Tell us a bit about the character you play in the movie…
In the movie, Israel is one of the few places left on earth which the zombies have not yet conquered. I play an Israeli soldier in Jerusalem who helps protect both Israeli citizens as well as Arab refugees against the threat of zombie invasion when Brad Pitt’s character comes to visit to learn more about the local situation.
How did you get involved in the project in the first place?
I had worked with a director on another film and she then recommended me to ‘World War Z’‘s casting office. I was asked to mail in an audition tape and five months later I received the call that I had gotten the part.
How would you say this film is different and unique?
‘World War Z’ is the first film about a zombie apocalypse that shows its global impact around the world rather than in just one location. As such, it is the most ambitious and international zombie film ever made. ‘World War Z’ is also the first film that portrays zombies as being able to swarm, run and jump together as a collective organism that completely overwhelms human resistance. The visuals of these zombie attacks are equally groundbreaking and terrifying.

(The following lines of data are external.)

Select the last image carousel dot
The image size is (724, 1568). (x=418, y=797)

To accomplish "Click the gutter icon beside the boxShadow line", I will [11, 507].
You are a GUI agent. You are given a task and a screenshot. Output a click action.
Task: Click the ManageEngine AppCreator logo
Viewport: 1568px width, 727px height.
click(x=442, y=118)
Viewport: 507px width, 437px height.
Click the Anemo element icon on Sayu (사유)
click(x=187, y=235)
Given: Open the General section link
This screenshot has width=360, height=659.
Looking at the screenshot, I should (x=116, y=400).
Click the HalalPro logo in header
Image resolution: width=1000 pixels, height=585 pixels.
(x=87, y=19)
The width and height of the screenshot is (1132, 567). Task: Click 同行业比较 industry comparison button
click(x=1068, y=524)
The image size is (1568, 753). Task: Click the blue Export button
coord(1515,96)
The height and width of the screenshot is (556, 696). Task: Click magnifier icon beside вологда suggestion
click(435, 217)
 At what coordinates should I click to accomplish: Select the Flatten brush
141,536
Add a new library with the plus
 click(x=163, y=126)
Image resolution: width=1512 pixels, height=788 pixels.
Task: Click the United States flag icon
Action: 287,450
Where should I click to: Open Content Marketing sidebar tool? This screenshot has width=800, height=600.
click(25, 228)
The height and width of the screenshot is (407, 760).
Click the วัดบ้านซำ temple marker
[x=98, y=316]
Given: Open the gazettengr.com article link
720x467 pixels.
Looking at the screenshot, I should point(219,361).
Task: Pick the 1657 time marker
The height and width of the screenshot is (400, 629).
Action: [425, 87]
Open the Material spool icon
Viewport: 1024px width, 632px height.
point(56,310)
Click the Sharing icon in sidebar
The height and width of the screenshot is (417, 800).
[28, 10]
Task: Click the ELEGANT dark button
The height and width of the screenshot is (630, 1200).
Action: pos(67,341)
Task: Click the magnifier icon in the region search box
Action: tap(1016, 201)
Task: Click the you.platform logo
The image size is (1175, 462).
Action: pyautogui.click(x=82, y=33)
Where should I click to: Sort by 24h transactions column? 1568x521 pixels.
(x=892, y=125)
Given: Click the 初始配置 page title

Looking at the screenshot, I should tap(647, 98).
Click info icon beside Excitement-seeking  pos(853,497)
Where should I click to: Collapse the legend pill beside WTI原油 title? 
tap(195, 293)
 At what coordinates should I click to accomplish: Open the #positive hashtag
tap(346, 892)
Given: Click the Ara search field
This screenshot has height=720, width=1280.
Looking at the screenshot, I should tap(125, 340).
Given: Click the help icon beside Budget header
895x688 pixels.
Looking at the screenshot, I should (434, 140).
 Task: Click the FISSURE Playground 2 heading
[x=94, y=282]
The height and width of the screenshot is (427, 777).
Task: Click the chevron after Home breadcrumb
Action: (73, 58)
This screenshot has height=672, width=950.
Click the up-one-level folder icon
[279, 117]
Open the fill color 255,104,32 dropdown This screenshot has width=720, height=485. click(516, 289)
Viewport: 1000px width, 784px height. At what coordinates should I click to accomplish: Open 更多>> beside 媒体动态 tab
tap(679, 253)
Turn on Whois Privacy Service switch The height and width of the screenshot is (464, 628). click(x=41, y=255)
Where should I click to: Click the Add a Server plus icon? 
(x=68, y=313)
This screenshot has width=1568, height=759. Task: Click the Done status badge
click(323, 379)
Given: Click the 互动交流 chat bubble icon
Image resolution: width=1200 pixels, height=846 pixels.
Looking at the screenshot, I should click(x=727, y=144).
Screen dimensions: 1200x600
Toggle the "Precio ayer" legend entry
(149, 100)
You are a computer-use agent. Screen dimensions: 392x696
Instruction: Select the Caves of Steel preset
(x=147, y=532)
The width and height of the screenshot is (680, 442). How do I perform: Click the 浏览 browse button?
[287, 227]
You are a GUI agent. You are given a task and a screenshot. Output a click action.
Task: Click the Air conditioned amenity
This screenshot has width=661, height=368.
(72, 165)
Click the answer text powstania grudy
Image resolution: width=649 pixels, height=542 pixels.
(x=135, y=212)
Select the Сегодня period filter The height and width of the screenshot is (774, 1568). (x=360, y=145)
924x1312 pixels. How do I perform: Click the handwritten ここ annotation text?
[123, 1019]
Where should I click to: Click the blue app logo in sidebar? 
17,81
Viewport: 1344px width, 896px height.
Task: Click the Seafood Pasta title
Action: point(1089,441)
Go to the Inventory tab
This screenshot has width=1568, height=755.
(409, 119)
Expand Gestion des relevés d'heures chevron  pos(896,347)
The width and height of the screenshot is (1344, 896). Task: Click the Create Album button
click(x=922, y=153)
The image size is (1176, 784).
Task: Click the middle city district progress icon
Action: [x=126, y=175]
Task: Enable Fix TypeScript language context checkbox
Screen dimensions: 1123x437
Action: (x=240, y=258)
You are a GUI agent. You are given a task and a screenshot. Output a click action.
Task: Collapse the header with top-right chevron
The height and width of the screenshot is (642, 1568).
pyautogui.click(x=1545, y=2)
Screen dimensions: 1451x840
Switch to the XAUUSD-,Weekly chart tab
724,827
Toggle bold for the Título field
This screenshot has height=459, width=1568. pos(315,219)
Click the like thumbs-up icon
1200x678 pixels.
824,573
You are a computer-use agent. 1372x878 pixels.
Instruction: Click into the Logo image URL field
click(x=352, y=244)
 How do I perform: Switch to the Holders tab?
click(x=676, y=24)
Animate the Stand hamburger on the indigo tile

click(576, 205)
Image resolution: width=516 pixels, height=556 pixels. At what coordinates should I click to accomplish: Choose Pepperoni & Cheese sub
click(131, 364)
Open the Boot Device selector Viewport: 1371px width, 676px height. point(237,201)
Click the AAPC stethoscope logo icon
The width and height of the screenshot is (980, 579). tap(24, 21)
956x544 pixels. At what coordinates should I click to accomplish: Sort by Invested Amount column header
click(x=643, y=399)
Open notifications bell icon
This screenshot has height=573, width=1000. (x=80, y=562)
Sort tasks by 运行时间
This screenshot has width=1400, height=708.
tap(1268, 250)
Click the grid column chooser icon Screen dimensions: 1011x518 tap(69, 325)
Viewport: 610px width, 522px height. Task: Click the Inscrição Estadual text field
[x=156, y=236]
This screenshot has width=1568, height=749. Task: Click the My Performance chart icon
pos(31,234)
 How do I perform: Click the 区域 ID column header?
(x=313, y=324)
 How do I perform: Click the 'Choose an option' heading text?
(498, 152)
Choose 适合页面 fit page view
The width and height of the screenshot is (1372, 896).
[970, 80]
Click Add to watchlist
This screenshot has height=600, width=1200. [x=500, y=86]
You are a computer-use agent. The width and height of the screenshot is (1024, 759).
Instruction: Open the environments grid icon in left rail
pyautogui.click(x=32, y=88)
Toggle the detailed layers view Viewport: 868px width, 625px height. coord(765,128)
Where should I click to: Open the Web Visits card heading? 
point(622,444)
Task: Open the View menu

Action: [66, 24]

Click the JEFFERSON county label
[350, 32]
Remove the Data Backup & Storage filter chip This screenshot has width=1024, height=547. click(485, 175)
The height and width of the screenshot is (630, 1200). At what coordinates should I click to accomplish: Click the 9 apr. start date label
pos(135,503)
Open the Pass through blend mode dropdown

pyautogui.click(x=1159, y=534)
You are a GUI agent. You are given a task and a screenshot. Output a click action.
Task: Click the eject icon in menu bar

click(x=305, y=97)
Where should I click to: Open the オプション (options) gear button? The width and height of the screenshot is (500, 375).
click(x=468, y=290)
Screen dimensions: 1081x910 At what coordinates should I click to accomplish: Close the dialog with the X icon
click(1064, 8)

Finally, ‘World War Z’ is different from earlier zombie films by choosing suspense over gore. Surprisingly, this makes the film more gripping from beginning to end. These unique factors have already made ‘World War Z’ not only the most successful zombie film ever, but the number one worldwide blockbuster this past weekend.
The film stars Brad Pitt, Mireille Enos, Daniella Kertesz, James Badge Dale, Ludi Boeken, Matthew Fox and Fana Mokoena – with Marc Forster onboard as director – what was it like working with the cast and crew on-set? Any good anecdotes?
‘World War Z’ was a gigantic production. When we were shooting in Malta, which stood in for Israel, there were more than one thousand people on set. In many ways, the production of ‘World War Z’ was a war itself: with so many people on set you must operate like military, following instructions, working hard and being disciplined to get the job done. I have a lot of respect for the crew who were literally working around the clock to make sure everything ran smoothly. It was thrilling to be surrounded by hundreds of zombie actors, many of whom were professional dancers from London, who were all in very realistic zombie make-up and so sometimes between scenes I had to run away from them thinking to myself what if they’re real, that’s how realistic they were. I found it brilliant working with director Marc Forster and seeing first hand how he was able to elegantly orchestrate this huge production with such ease despite being under so much pressure. And yes, Brad Pitt is as cool in real life as he is on the big screen.
On a personal note, the film’s portrayal of Jews and Arabs uniting against the zombie threat came through on set as well. As an Israeli, I became friends with several Palestinian actors with whom I would never have otherwise connected because of the political situation in the Middle East. Despite our disagreements, it was great to realize how similar we truly are.
Let’s talk a bit about you Yaniv. What made you want to get into the acting industry in the first place?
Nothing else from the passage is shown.